Etrafınıza baktınızmı.Vecdi Yücalan hangi konuya değindiyse hepsi oluyor.Bu yüce insanın yazdığı sözleri okuyun.Herşeyi çok önceden görüyor.... :fikrimvar
 
fusion78

selamlar. genç ve amatör bi müzisyen olarak yazdıklarından çook çok şey çıkardım ve eklemek istediğim bi kaç şey var.

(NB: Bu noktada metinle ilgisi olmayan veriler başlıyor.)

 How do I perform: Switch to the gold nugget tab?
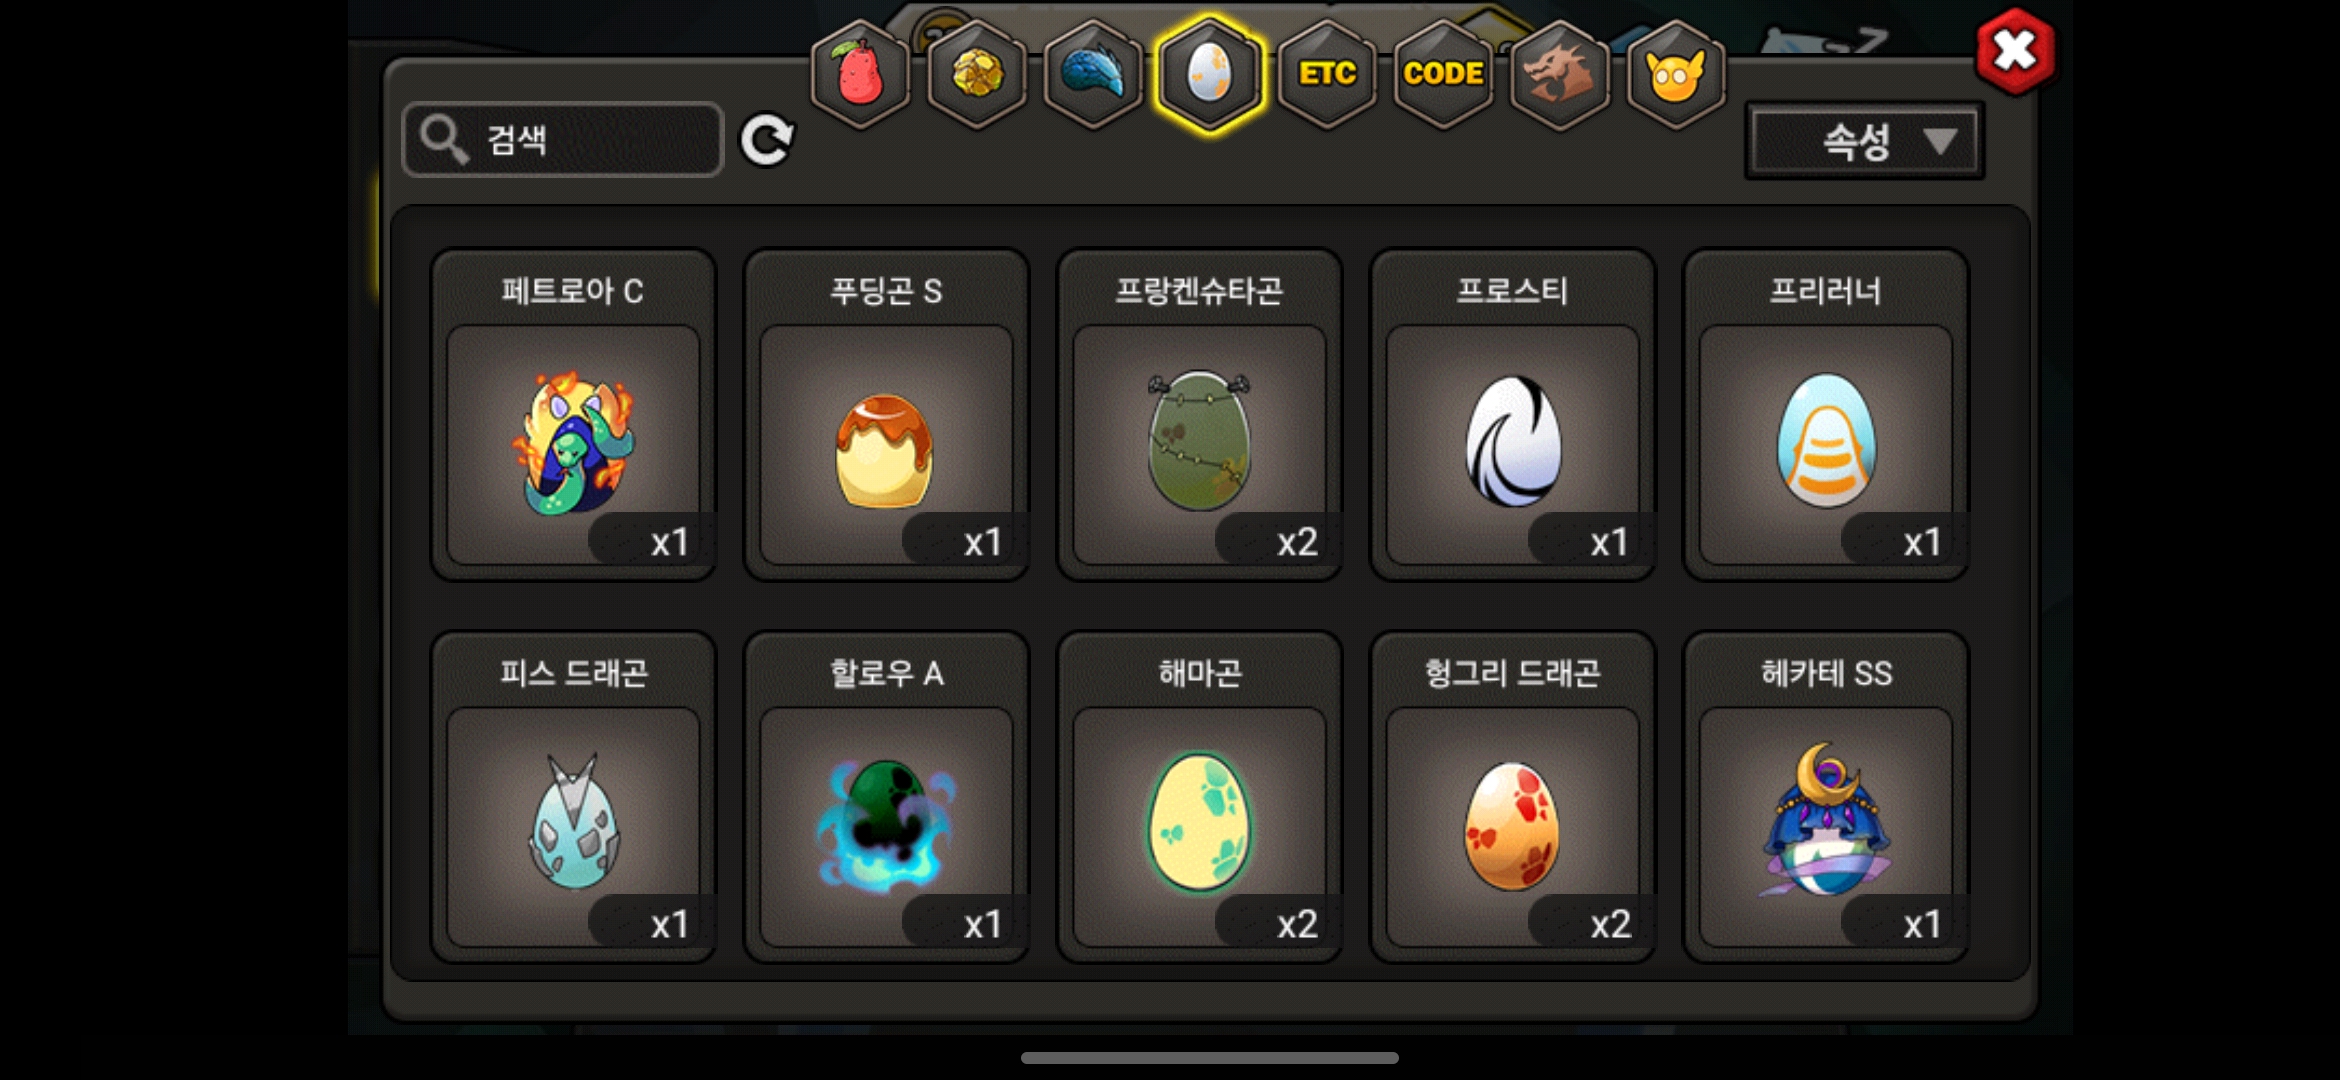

memlekette deli gibi müzisyen yetişse de belirttiğin gibi yapımcı, prodüktör, organizatör; ortak adıyla koordinatör yetişmiyo. yetişenlerin de büyük çoğunluğu kendi cebine indirebilceği paradan ötesini düşünmüyo. Objektifin ve nice grubun albüm çıkarabilmek için çektiği sıkıntıları biz basit bi barda basit bi konser verebilmek için çekiyoruz =) belki o kadar şiddetli diil ama çekiyoruz.

ne çekiyosun diycektir belki bazı arkadaşlar ... öyle tonmaister lar var ki, dayak yemeden o geceyi kapatabilirsen ne mutlu sana ... davul soundchecki sırasında "adam gibi vur şuna", "napıyon sen kardeşim hastamısın" vs. gibi yorumlar duyuluyo bazı sevgi dolu tonmaister larımızdan. herifi susturmak için istediğin sound u elde edemeden tamam abi okeyim ben diyip bitiriyosun hemen.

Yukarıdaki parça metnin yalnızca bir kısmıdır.